Abstract

Detecting neuronal activity for rehabilitation/assistive devices is an example of extreme edge computing, featuring stringent requirements for data bandwidth from implantable acquisition system, low-power consumption and ideally also low latency. Recently, we proposed a neural recording system which detects neural spikes directly on the signals collected from electrophysiological probes. The system achieves power efficiency by utilising a combination of integrative sensing and ultra-fine offset compensation. A central component of this design is a memristive load, which is utilised as a trimming device along the differential branches of the core amplifier, ultimately allowing system offset tuning with μν precision. Previous work has assumed that the memristive device features a linear, or nearly-linear current-voltage (IV) characteristic. In this paper, we study the impact of memristor IV non-linearity on the effective gain and offset compensation capability of the system.

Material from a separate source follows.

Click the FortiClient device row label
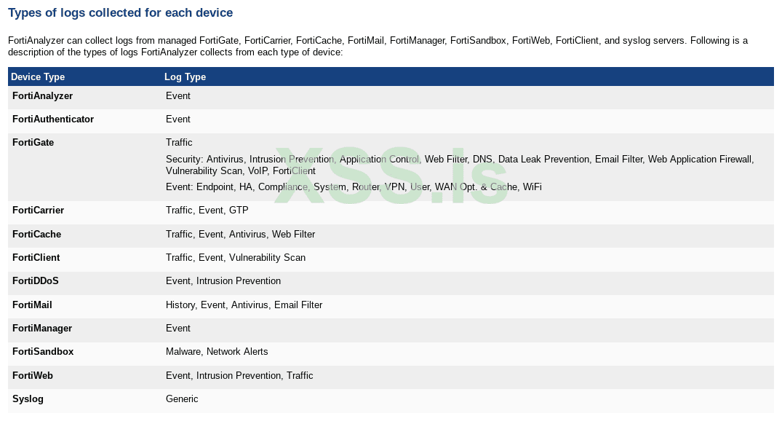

Results show that the non-linearity experimentally measured from our in-house metal-oxide memristor technology only induces a small gap between nominal resistive state and static RS (as reflected on the IV). This leads to a very small degradation of gain (≈ 2.5%) and offset compensation (≈ 50% increased offset tuning sensitivity), but very crucially proves that introducing IV non-linearity does not materially change either the extreme offset trimming precision or the overall performance. This was the last conceptual bottleneck identified before practical implementation and it has now been overcome.